Text excerpt ->

▬▬▬

Exhibit 10.5
EXECUTIVE EMPLOYMENT
AGREEMENT
This EXECUTIVE EMPLOYMENT AGREEMENT (this
“Agreement”) is made and entered into October 15, 2008
by and between VAIL HOLDINGS, INC., a Colorado corporation (the
“Company”), a wholly-owned subsidiary of VAIL RESORTS,
INC., a Delaware corporation (“VRI”), and Blaise Carrig
(“Executive”).
Whereas the parties had previously entered into
that certain Employment Agreement, dated July 23, 2002 (the
“Original Agreement”), as supplemented by that certain
Addendum, dated as of September 1, 2002 (the
“Addendum”), but now desire to make certain updates to
the terms contained in that Original Agreement as required to
comply with law and as otherwise agreed herein and in order to
accomplish the foregoing enter into this replacement
Agreement.
The parties hereto agree as follows:
(a) The Company
hereby employs Executive to serve as Co- President, Mountain
Division, and Chief Operating Officer, Heavenly on the terms and
conditions set forth herein. In such capacity, Executive shall have
the responsibilities normally associated with such position,
subject to the direction and supervision of the Chief Executive
Officer (the “CEO”).
(b) Executive
accepts employment hereunder and agrees that, during the term of
Executive’s employment, Executive will observe and comply
with the policies and rules of the Company and devote substantially
all Executive’s time during normal business hours and best
efforts to the performance of Executive’s duties hereunder,
which duties shall be performed in an efficient and competent
manner and to the best of Executive’s
ability. Executive further agrees that, during the term
of this Agreement, Executive will not, without the prior written
consent of the CEO and the Board, directly or indirectly engage in
any manner in any business or other endeavor, either as an owner,
employee, officer, director, independent contractor, agent,
partner, advisor, or in any other capacity calling for the
rendition of Executive’s personal services. This
restriction shall not preclude Executive from having passive
investments, and devoting reasonable time to the supervision
thereof (so long as such does not create a conflict of interest or
interfere with Executive’s obligations hereunder), in any
business or enterprise that is not in competition with any business
or enterprise of the Company or any of its parents, subsidiaries or
affiliates (collectively, the
“Companies”). This Agreement shall not limit
Executive’s community or charitable activities so long as
such activities do not impair or interfere with Executive’s
performance of the services contemplated by this
Agreement.

▬▬▬

Provided data ->
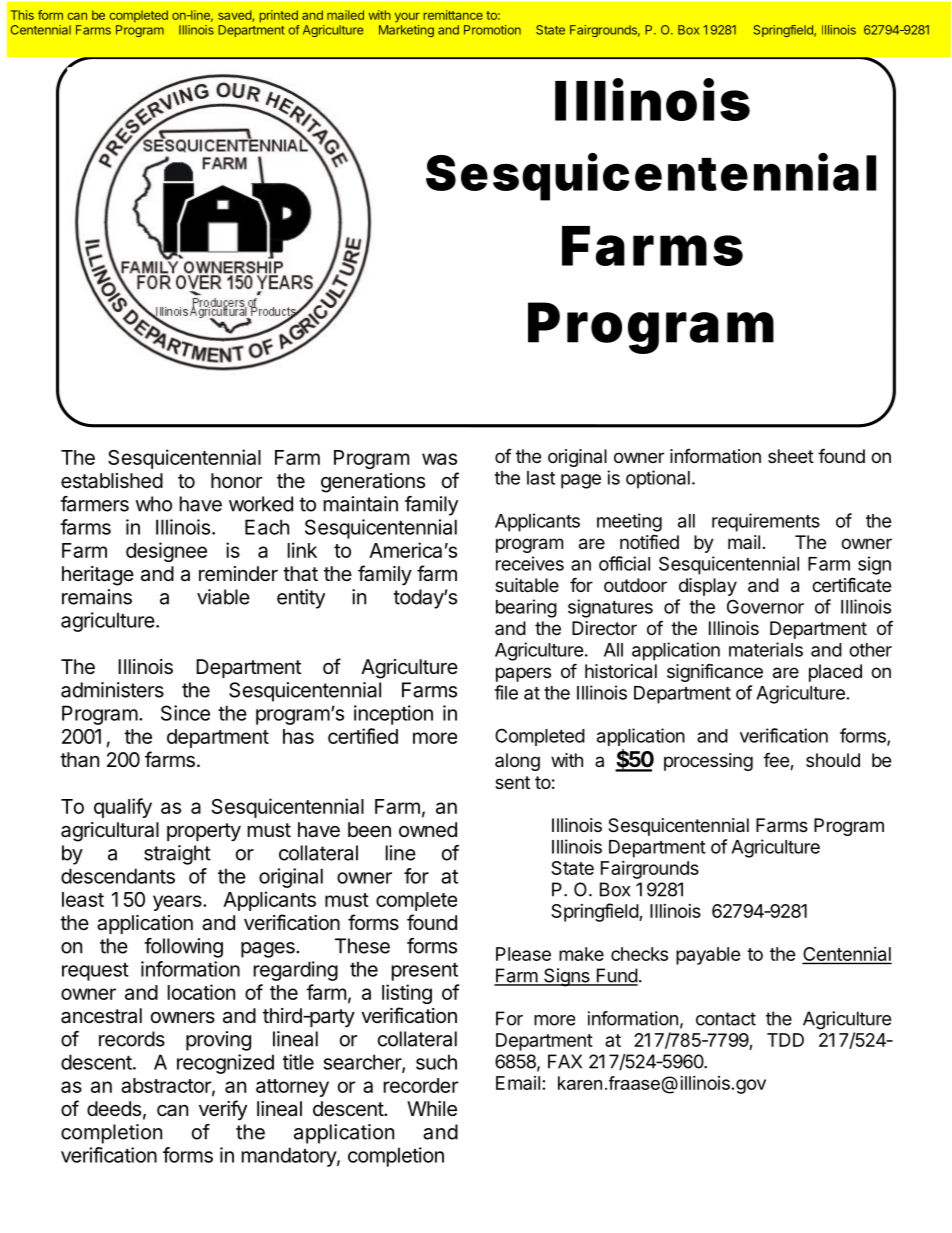  What do you see at coordinates (708, 956) in the screenshot?
I see `payable` at bounding box center [708, 956].
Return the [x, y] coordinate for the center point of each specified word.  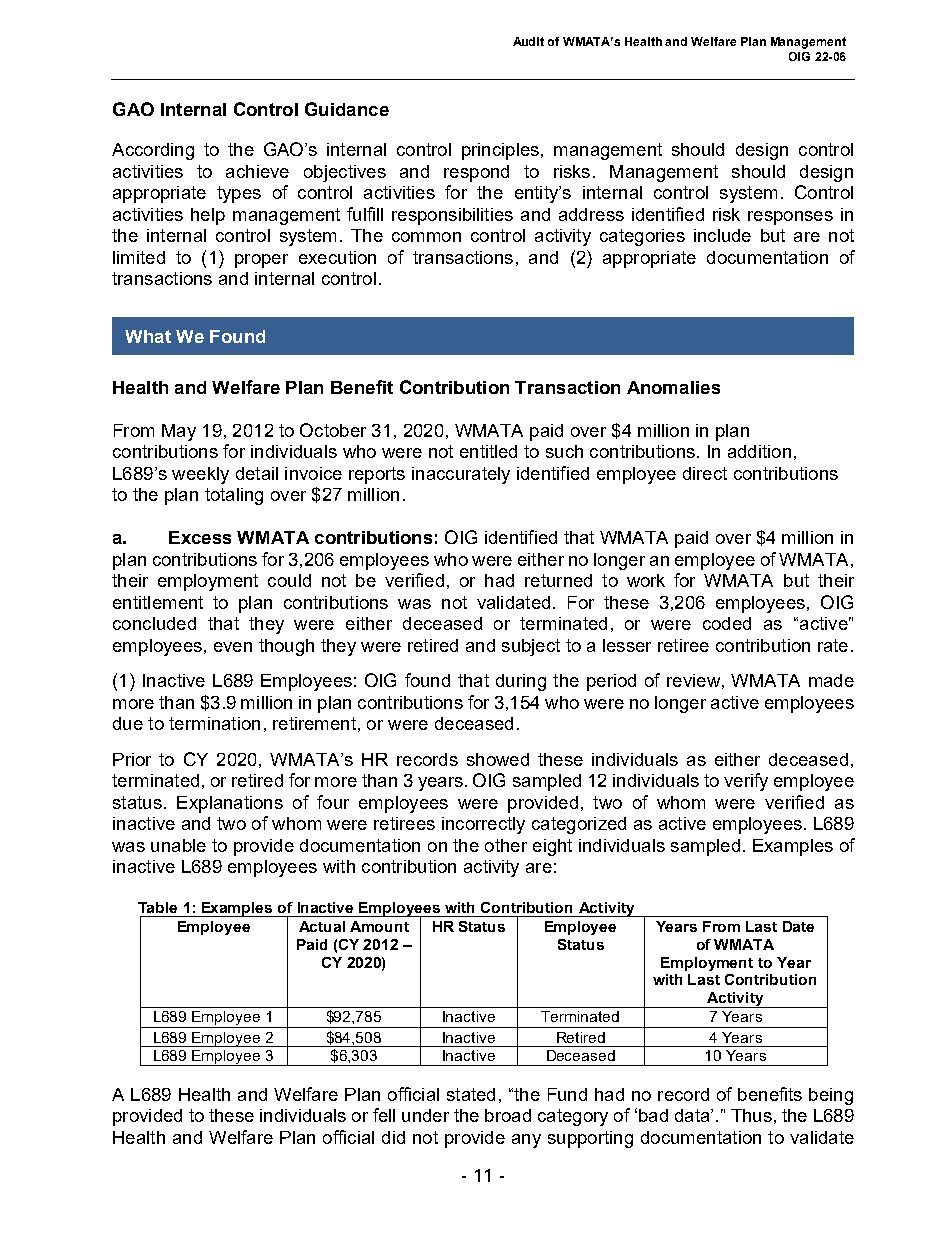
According [153, 151]
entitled [488, 451]
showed [498, 759]
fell [384, 1115]
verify [746, 782]
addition [759, 451]
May [179, 432]
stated [471, 1094]
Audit [528, 41]
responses [790, 218]
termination [214, 723]
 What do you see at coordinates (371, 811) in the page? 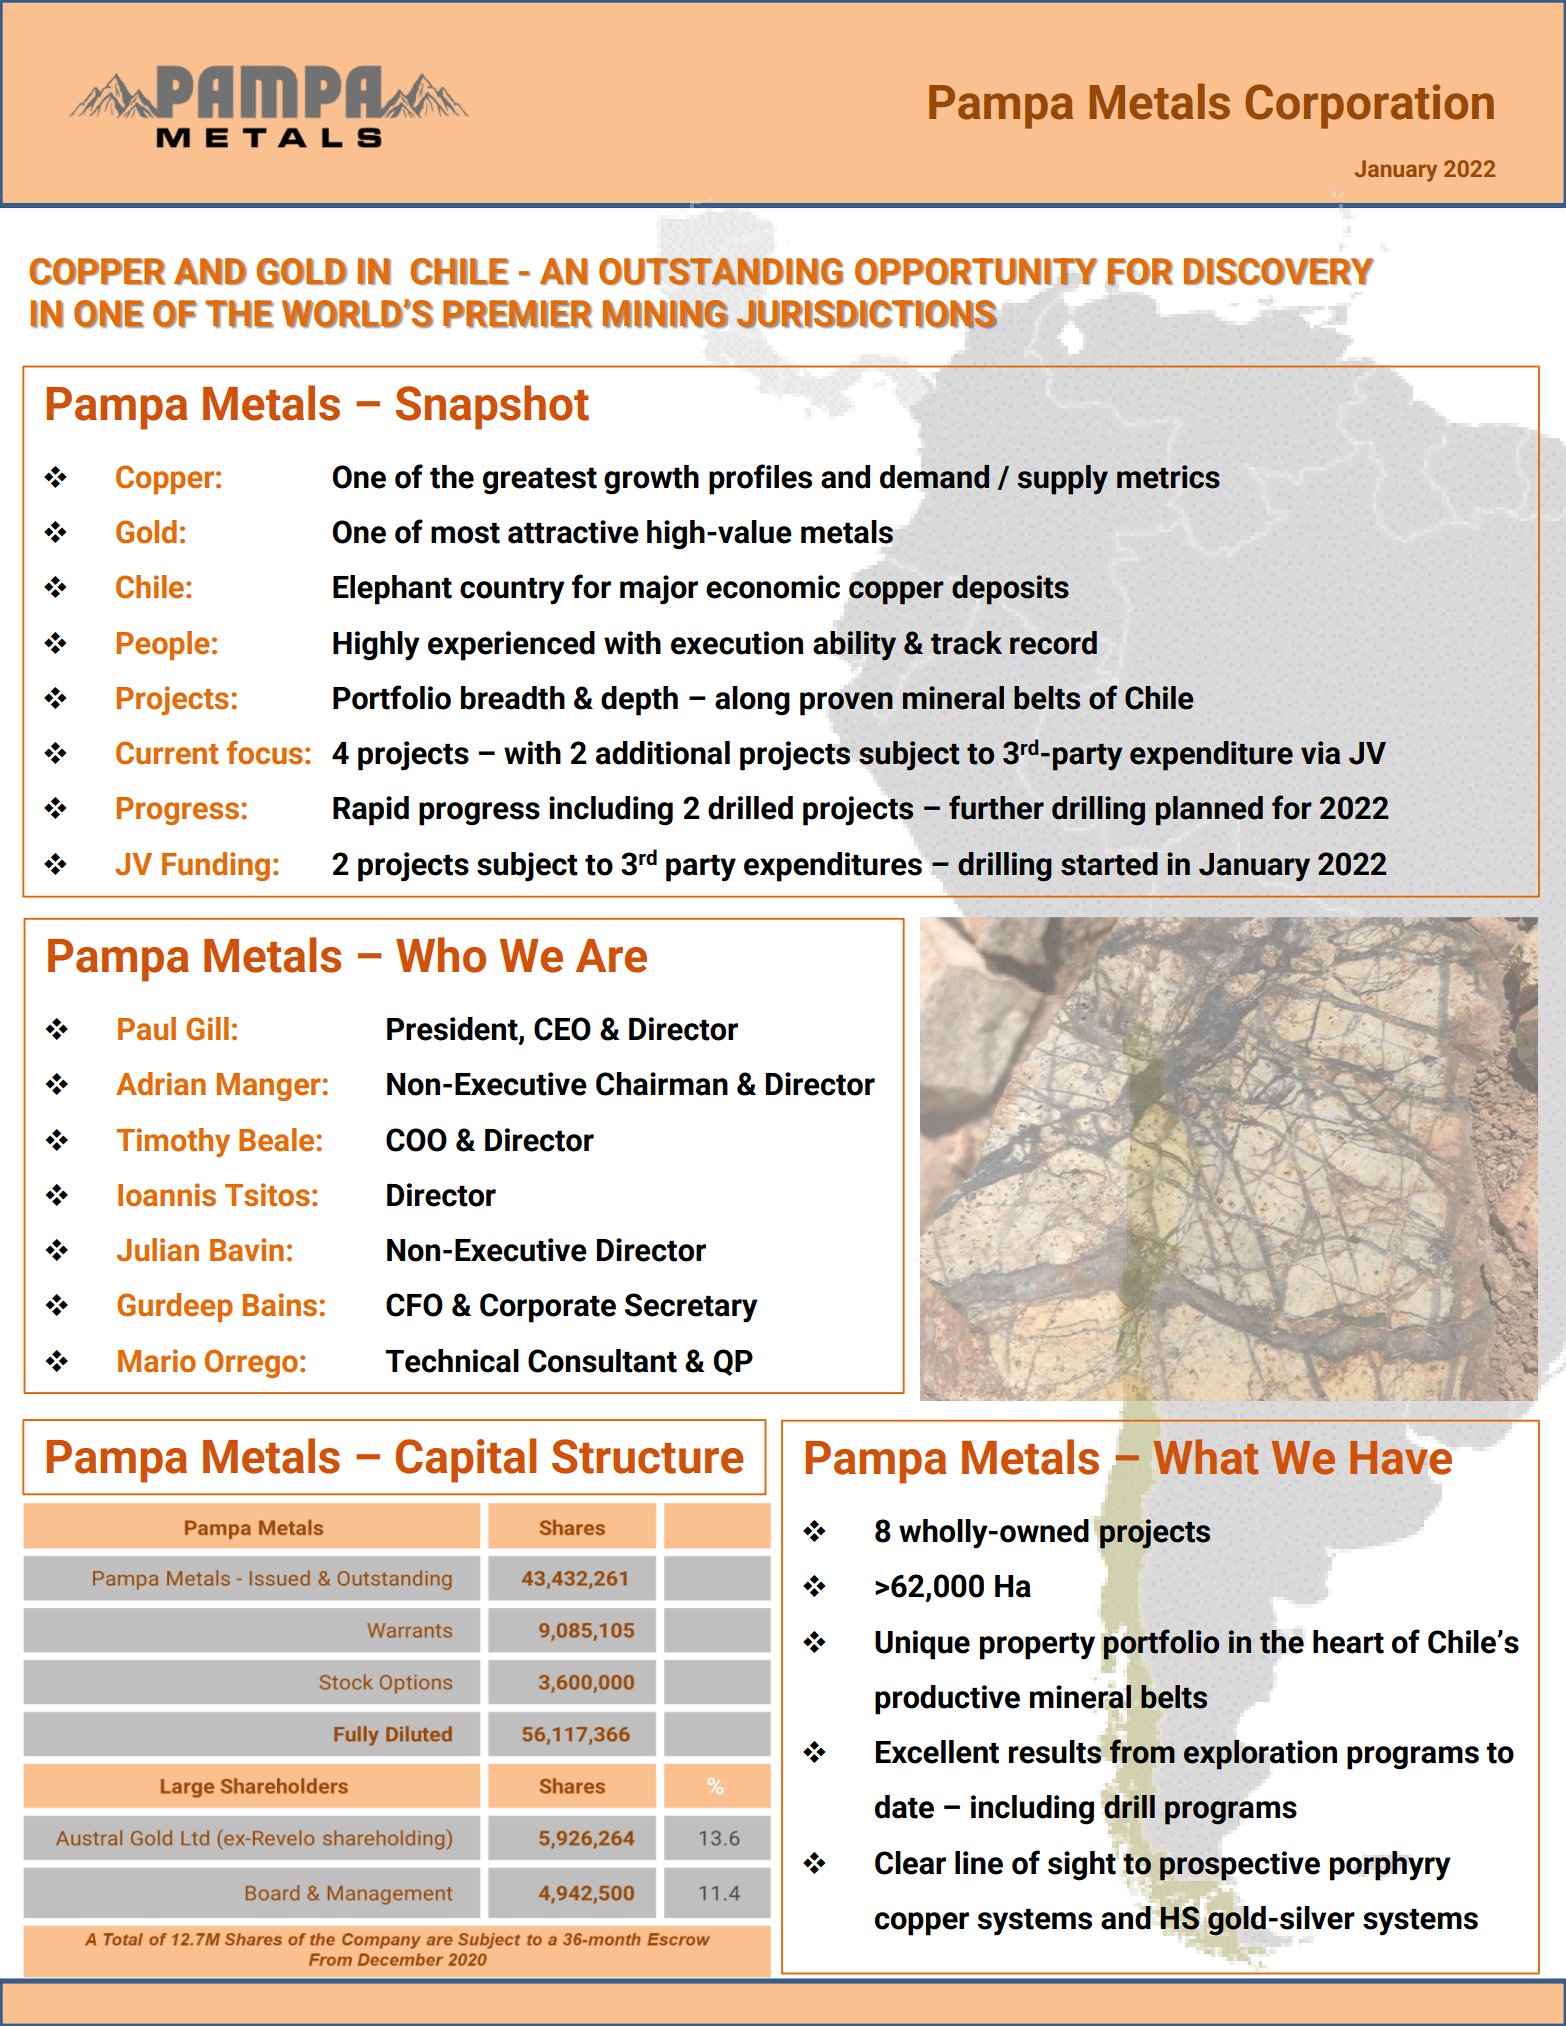
I see `Rapid` at bounding box center [371, 811].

▬▬▬

Task objective -> Write the next portion of the executive employment agreement, starting right after its last sentence. These items were drawn from a separate source.

Reply to the task ->
For all services rendered by Executive to or on
behalf of the Companies, the Company shall provide or cause to be
provided to Executive, subject to making any and all withholdings
and deductions required of the Company or its affiliates by law
with all other income tax consequences being borne by Executive,
the following:
(a) Base
Salary . Executive shall receive a base salary of
Three Hundred Sixty-Five Thousand Dollars ($365,000) per year
increasing, effective August 1, 2009, to Three Hundred Eighty-Five
Thousand Dollars ($385,000) per year (the “Base
Salary”), payable in accordance with the normal payroll
practices of the Company, and net of mandatory time off deductions
and other applicable withholding and
deductions. Executive’s Base Salary shall be
reviewed annually by the CEO and the Compensation Committee of the
Board (the “Compensation Committee”). Any
increases in such Base Salary shall be at the discretion of the
Compensation Committee, after consultation with and upon
recommendation of the CEO, and Executive acknowledges that the
Compensation Committee is not obligated to grant any
increases. The Base Salary shall not be lowered during
the term of this Agreement without Executive’s written
consent.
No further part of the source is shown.